THE TASK:
All that is needed is each line of the entries holding the word "will", copied as it stands.

[Items from a dataset]
== == ==

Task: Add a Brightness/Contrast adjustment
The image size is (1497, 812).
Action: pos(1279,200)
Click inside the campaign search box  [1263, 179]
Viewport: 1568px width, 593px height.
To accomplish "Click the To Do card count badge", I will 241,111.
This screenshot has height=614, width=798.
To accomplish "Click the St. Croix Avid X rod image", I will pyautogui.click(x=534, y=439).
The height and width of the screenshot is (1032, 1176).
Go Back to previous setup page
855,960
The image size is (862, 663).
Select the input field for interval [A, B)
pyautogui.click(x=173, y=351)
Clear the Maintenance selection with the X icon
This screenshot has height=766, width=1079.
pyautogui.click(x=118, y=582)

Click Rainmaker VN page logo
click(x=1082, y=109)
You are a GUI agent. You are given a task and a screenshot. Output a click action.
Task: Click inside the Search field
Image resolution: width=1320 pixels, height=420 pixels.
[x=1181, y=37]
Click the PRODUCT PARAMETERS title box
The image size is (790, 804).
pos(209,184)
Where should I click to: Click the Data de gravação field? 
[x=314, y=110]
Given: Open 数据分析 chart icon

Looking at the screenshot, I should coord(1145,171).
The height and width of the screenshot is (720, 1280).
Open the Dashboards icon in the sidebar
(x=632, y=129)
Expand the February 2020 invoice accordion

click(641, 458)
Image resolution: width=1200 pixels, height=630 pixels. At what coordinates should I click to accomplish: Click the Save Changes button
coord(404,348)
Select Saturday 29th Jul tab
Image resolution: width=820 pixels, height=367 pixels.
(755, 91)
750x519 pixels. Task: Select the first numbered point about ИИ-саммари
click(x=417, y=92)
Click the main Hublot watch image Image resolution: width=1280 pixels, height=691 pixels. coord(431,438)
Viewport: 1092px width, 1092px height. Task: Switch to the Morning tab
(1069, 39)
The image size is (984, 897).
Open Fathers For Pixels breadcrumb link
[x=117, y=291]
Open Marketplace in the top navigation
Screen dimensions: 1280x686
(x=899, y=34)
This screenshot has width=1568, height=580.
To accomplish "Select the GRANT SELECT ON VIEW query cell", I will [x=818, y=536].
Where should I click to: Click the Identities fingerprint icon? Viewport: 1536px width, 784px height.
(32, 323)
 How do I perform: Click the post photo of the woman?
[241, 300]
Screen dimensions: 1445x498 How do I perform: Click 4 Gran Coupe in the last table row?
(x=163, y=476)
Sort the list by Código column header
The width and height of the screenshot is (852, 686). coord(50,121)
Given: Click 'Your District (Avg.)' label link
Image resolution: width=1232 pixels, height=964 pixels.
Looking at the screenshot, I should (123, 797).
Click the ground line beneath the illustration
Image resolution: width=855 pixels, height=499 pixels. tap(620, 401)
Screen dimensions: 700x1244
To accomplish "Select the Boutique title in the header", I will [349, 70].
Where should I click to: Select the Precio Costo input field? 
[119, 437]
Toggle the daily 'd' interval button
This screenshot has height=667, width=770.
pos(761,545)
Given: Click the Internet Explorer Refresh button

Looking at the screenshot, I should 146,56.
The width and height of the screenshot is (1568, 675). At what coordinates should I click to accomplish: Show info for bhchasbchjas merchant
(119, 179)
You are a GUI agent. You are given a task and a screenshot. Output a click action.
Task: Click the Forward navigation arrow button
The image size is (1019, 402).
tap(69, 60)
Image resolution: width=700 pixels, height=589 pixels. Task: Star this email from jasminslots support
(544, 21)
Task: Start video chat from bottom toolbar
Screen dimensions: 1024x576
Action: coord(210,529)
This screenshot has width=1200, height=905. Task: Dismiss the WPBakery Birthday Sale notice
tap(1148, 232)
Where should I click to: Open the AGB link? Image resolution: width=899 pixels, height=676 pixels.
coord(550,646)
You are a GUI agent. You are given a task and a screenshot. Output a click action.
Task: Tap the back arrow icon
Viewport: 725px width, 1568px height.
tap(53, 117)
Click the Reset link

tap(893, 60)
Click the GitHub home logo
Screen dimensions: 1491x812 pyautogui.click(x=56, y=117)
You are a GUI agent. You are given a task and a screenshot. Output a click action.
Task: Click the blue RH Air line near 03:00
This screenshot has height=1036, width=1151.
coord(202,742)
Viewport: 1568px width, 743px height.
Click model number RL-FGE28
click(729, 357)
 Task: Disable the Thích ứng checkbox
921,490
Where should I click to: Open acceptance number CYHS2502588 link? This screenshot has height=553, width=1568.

== == ==

SOLUTION TO THIS TASK:
To accomplish "Click the To Do card count badge", I will 241,111.
To accomplish "Click the St. Croix Avid X rod image", I will pyautogui.click(x=534, y=439).
To accomplish "Select the GRANT SELECT ON VIEW query cell", I will [x=818, y=536].
To accomplish "Select the Boutique title in the header", I will [349, 70].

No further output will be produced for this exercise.